PEDIDO ESCRITO =
Repite palabra por palabra las líneas del listado que van desde la que contiene "Billånskalkulator (276, 2288)" hasta la última, incluidas ambas.

LISTADO MOSTRADO =
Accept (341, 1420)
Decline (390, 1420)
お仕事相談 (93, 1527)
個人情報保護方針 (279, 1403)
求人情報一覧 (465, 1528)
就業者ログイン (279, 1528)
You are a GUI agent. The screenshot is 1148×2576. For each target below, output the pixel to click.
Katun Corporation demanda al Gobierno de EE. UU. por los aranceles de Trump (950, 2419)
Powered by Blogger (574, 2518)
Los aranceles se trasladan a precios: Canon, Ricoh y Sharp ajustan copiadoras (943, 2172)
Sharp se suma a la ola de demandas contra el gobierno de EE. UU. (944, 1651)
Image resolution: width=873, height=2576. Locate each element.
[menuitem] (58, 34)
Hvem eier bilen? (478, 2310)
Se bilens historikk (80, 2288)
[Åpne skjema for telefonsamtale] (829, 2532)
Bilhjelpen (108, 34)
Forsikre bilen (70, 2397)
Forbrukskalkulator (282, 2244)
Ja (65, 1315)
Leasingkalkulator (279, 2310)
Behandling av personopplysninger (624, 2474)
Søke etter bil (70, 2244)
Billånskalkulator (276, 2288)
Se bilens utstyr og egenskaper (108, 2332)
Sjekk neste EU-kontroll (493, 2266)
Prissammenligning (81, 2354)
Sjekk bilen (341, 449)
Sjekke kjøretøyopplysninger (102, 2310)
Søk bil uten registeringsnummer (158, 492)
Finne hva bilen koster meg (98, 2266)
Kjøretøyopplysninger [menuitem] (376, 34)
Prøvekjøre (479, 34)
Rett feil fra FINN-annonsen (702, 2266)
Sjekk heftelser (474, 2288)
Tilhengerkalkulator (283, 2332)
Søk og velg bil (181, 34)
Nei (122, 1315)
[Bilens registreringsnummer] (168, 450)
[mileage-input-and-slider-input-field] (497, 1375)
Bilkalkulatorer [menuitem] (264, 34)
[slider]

RESPUESTA =
Billånskalkulator (276, 2288)
Se bilens utstyr og egenskaper (108, 2332)
Sjekk neste EU-kontroll (493, 2266)
Prissammenligning (81, 2354)
Sjekk bilen (341, 449)
Sjekke kjøretøyopplysninger (102, 2310)
Søk bil uten registeringsnummer (158, 492)
Finne hva bilen koster meg (98, 2266)
Kjøretøyopplysninger [menuitem] (376, 34)
Prøvekjøre (479, 34)
Rett feil fra FINN-annonsen (702, 2266)
Sjekk heftelser (474, 2288)
Tilhengerkalkulator (283, 2332)
Søk og velg bil (181, 34)
Nei (122, 1315)
[Bilens registreringsnummer] (168, 450)
[mileage-input-and-slider-input-field] (497, 1375)
Bilkalkulatorer [menuitem] (264, 34)
[slider]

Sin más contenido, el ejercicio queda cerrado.